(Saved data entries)
=-=-=
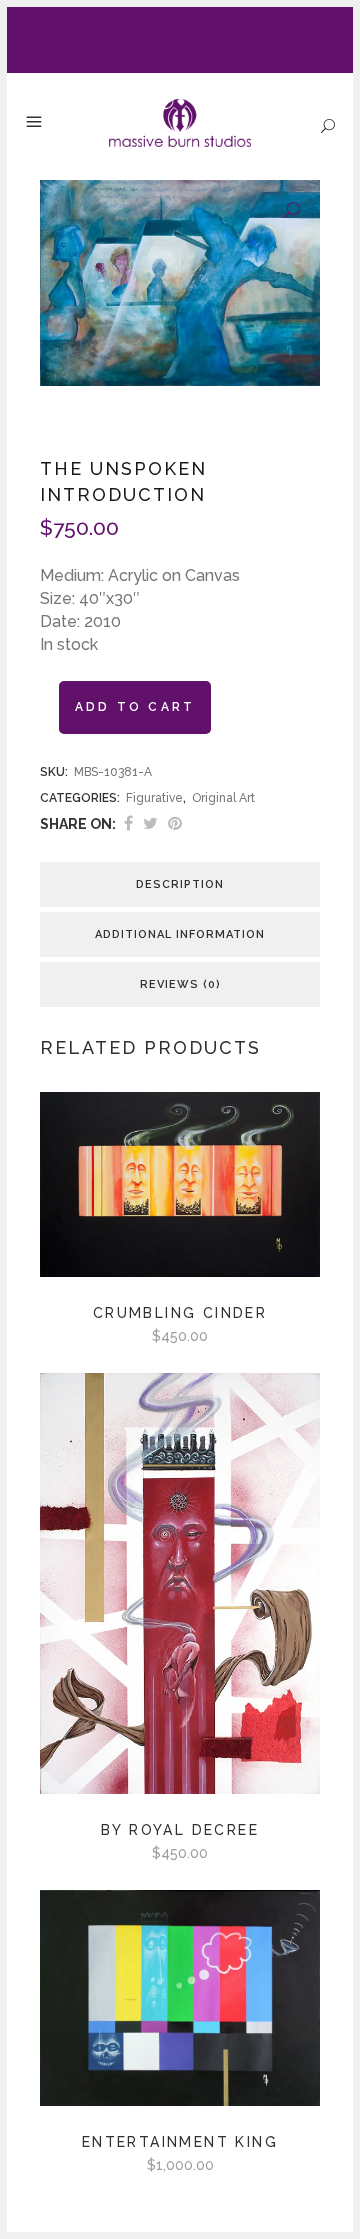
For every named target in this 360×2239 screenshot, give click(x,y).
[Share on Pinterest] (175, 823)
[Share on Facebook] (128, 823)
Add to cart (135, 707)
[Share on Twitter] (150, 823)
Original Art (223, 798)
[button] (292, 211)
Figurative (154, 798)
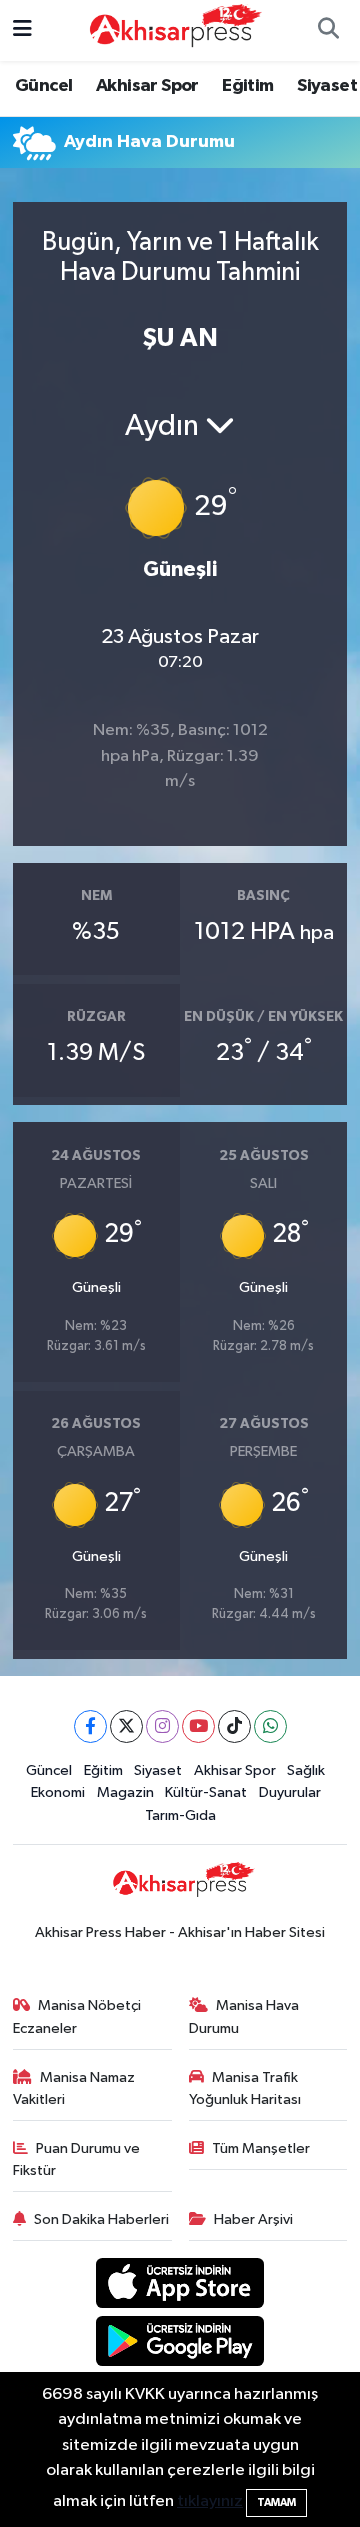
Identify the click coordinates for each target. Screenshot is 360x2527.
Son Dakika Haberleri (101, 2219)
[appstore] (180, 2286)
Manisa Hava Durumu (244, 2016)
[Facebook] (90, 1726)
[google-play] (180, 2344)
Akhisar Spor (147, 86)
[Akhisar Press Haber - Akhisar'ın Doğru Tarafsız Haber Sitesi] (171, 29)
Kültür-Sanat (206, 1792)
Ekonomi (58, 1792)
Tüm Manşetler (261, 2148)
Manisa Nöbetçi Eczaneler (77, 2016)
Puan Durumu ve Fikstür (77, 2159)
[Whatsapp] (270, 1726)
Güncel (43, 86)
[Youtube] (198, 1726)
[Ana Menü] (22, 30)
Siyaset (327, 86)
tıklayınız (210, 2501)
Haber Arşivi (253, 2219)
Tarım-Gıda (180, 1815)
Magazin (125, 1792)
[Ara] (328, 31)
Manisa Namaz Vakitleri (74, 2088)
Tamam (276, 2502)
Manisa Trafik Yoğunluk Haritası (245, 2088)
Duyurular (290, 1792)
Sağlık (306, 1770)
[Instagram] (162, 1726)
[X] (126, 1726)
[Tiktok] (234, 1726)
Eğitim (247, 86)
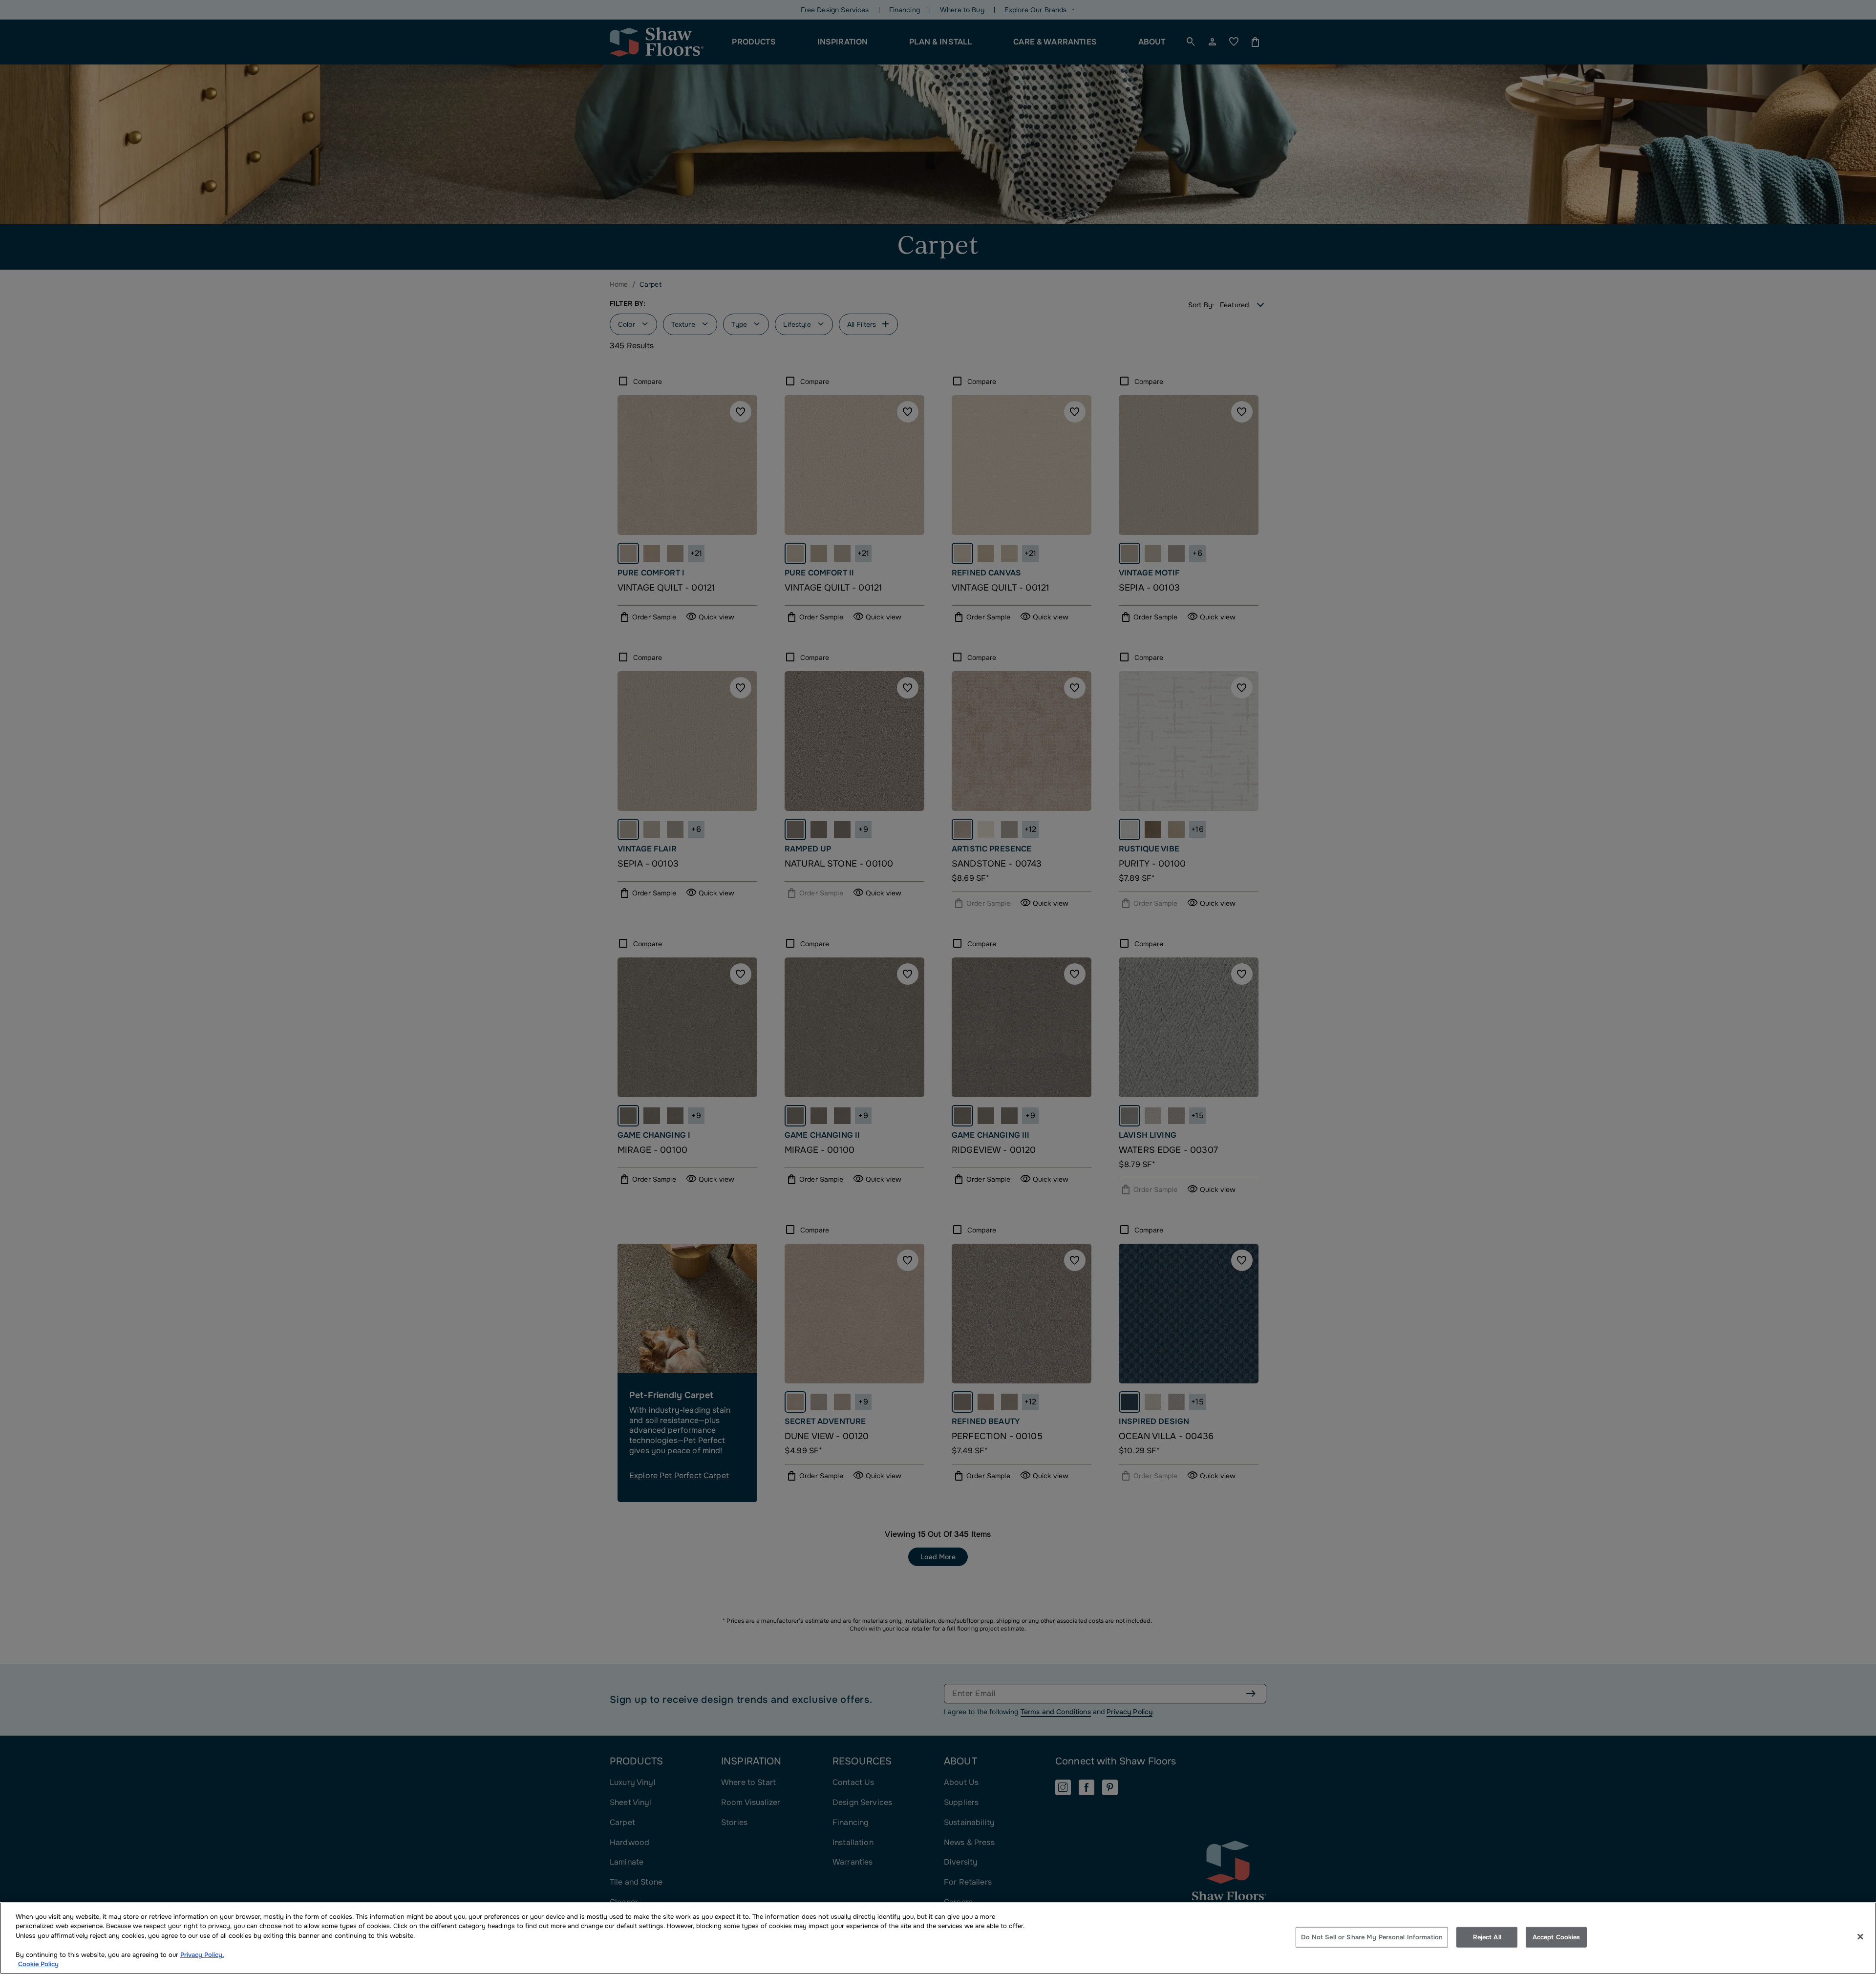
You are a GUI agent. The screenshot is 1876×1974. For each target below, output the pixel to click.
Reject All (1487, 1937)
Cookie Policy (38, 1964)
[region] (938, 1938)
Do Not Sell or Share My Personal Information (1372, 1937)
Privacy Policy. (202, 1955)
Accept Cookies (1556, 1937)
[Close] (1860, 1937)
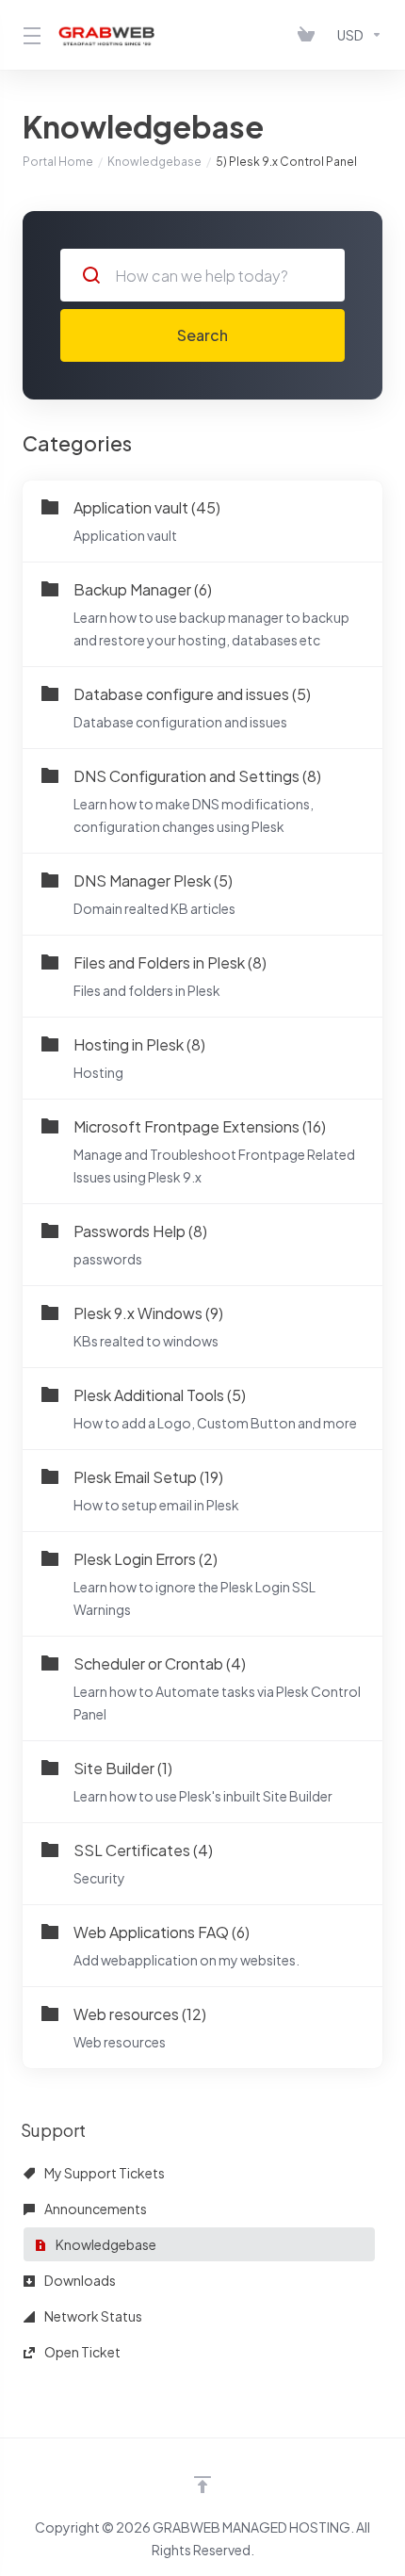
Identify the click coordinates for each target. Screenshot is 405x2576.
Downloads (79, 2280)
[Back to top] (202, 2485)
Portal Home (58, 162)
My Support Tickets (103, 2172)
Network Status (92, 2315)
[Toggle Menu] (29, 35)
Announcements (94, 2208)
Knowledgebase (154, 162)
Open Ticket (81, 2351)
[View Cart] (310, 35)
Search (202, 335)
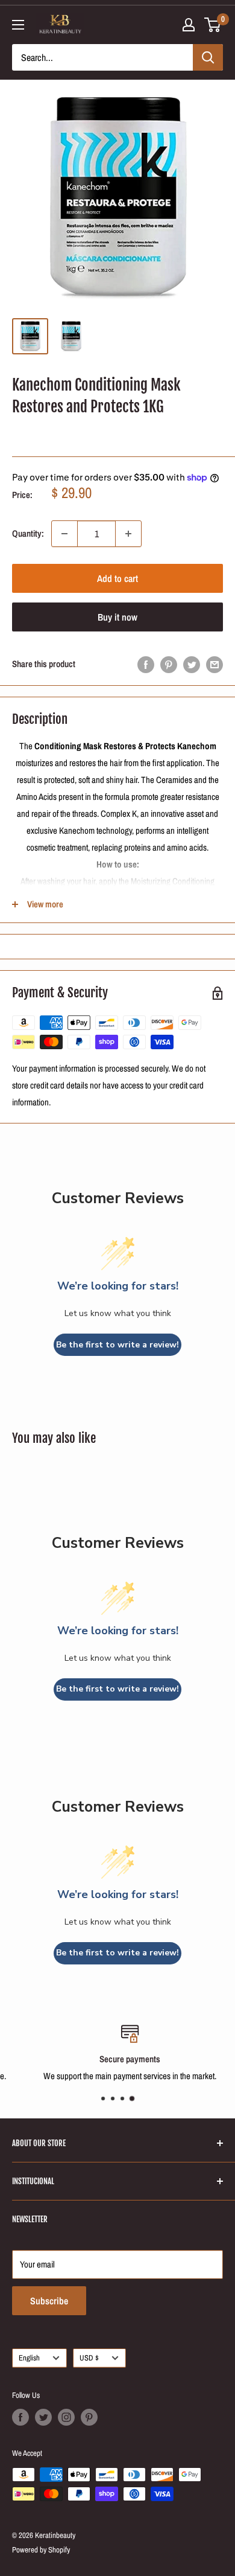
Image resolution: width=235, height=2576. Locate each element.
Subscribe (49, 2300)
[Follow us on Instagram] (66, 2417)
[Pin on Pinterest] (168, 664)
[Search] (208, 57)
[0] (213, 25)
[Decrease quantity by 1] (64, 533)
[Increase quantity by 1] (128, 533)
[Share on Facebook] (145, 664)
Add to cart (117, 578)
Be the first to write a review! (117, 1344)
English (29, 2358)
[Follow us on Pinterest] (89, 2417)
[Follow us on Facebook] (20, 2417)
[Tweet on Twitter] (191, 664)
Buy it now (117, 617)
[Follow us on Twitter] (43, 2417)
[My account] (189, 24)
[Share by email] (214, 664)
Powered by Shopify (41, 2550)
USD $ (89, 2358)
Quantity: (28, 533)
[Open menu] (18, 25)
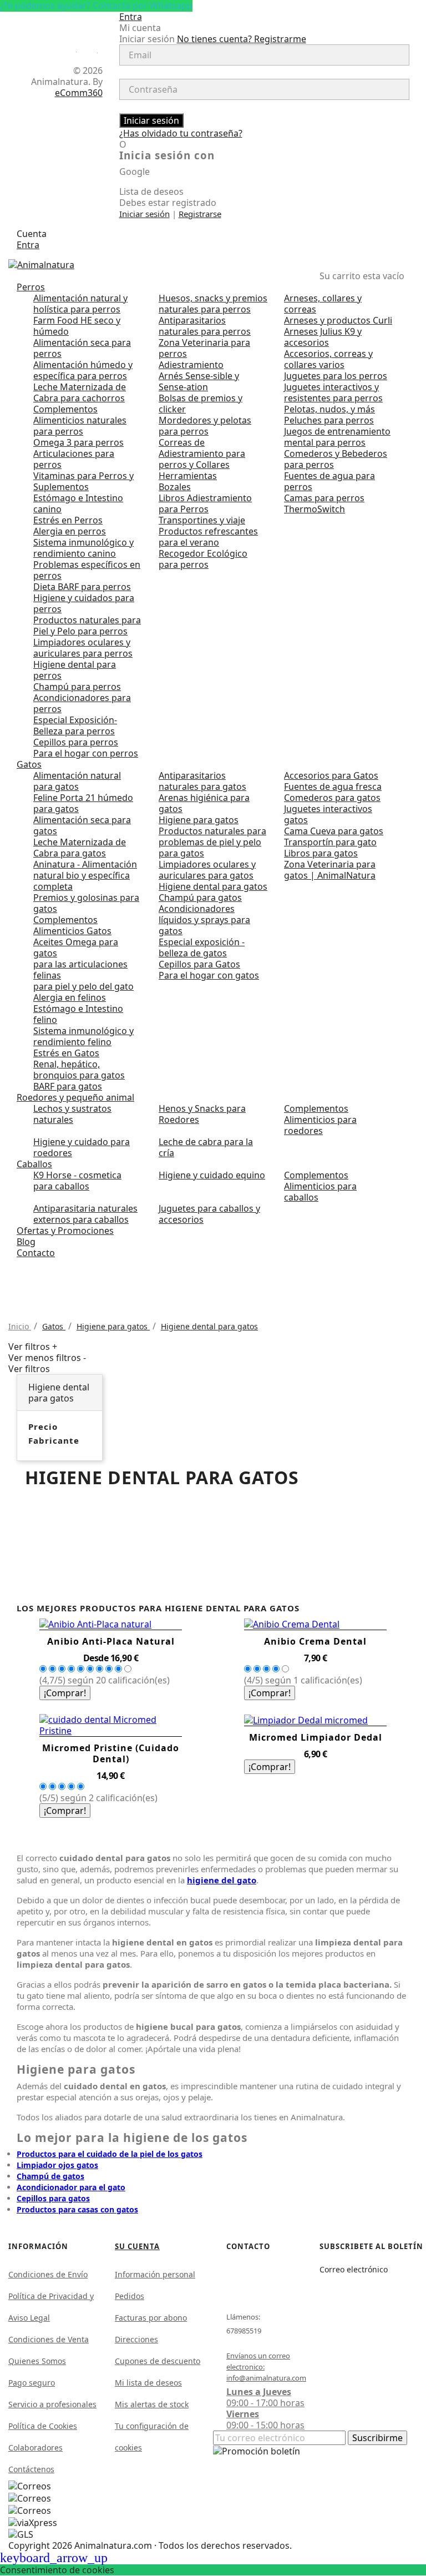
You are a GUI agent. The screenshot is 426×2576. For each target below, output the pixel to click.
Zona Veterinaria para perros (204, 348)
=-=-=
TASK OBJECTIVE: Please output the entries above exactly, leaving out every picture.

TASK ANSWER:
For every named target in this 360×2239 screenshot, give click(x,y).
[Share on Pinterest] (175, 823)
[Share on Facebook] (128, 823)
Add to cart (135, 707)
[Share on Twitter] (150, 823)
Original Art (223, 798)
[button] (292, 211)
Figurative (154, 798)
Identify the click coordinates for each target. Screenshot is 360x2527.
Son Dakika Haberleri (101, 2219)
[appstore] (180, 2286)
Manisa Hava Durumu (244, 2016)
[Facebook] (90, 1726)
[google-play] (180, 2344)
Akhisar Spor (147, 86)
[Akhisar Press Haber - Akhisar'ın Doğru Tarafsız Haber Sitesi] (171, 29)
Kültür-Sanat (206, 1792)
Ekonomi (58, 1792)
Tüm Manşetler (261, 2148)
Manisa Nöbetçi Eczaneler (77, 2016)
Puan Durumu ve Fikstür (77, 2159)
[Whatsapp] (270, 1726)
Güncel (43, 86)
[Youtube] (198, 1726)
[Ana Menü] (22, 30)
Siyaset (327, 86)
tıklayınız (210, 2501)
Haber Arşivi (253, 2219)
Tarım-Gıda (180, 1815)
Magazin (125, 1792)
[Ara] (328, 31)
Manisa Namaz Vakitleri (74, 2088)
Tamam (276, 2502)
Manisa Trafik Yoğunluk Haritası (245, 2088)
Duyurular (290, 1792)
Sağlık (306, 1770)
[Instagram] (162, 1726)
[X] (126, 1726)
[Tiktok] (234, 1726)
Eğitim (247, 86)
You are a GUI agent. The screenshot is 1876×1974. For each target below, output the pixel to click.
Reject All (1487, 1937)
Cookie Policy (38, 1964)
[region] (938, 1938)
Do Not Sell or Share My Personal Information (1372, 1937)
Privacy Policy. (202, 1955)
Accept Cookies (1556, 1937)
[Close] (1860, 1937)
Identify the click coordinates for each target. Screenshot is 405x2576.
Downloads (79, 2280)
[Back to top] (202, 2485)
Portal Home (58, 162)
My Support Tickets (103, 2172)
Network Status (92, 2315)
[Toggle Menu] (29, 35)
Announcements (94, 2208)
Knowledgebase (154, 162)
Open Ticket (81, 2351)
[View Cart] (310, 35)
Search (202, 335)
Image resolution: width=235, height=2576. Locate each element.
Subscribe (49, 2300)
[Follow us on Instagram] (66, 2417)
[Pin on Pinterest] (168, 664)
[Search] (208, 57)
[0] (213, 25)
[Decrease quantity by 1] (64, 533)
[Increase quantity by 1] (128, 533)
[Share on Facebook] (145, 664)
Add to cart (117, 578)
Be the first to write a review! (117, 1344)
English (29, 2358)
[Follow us on Pinterest] (89, 2417)
[Follow us on Facebook] (20, 2417)
[Tweet on Twitter] (191, 664)
Buy it now (117, 617)
[Follow us on Twitter] (43, 2417)
[My account] (189, 24)
[Share by email] (214, 664)
Powered by Shopify (41, 2550)
USD $ (89, 2358)
Quantity: (28, 533)
[Open menu] (18, 25)
You are a GUI agent. The screenshot is 426×2576. For each target below, output the pixel to click.
Zona Veterinaria para perros (204, 348)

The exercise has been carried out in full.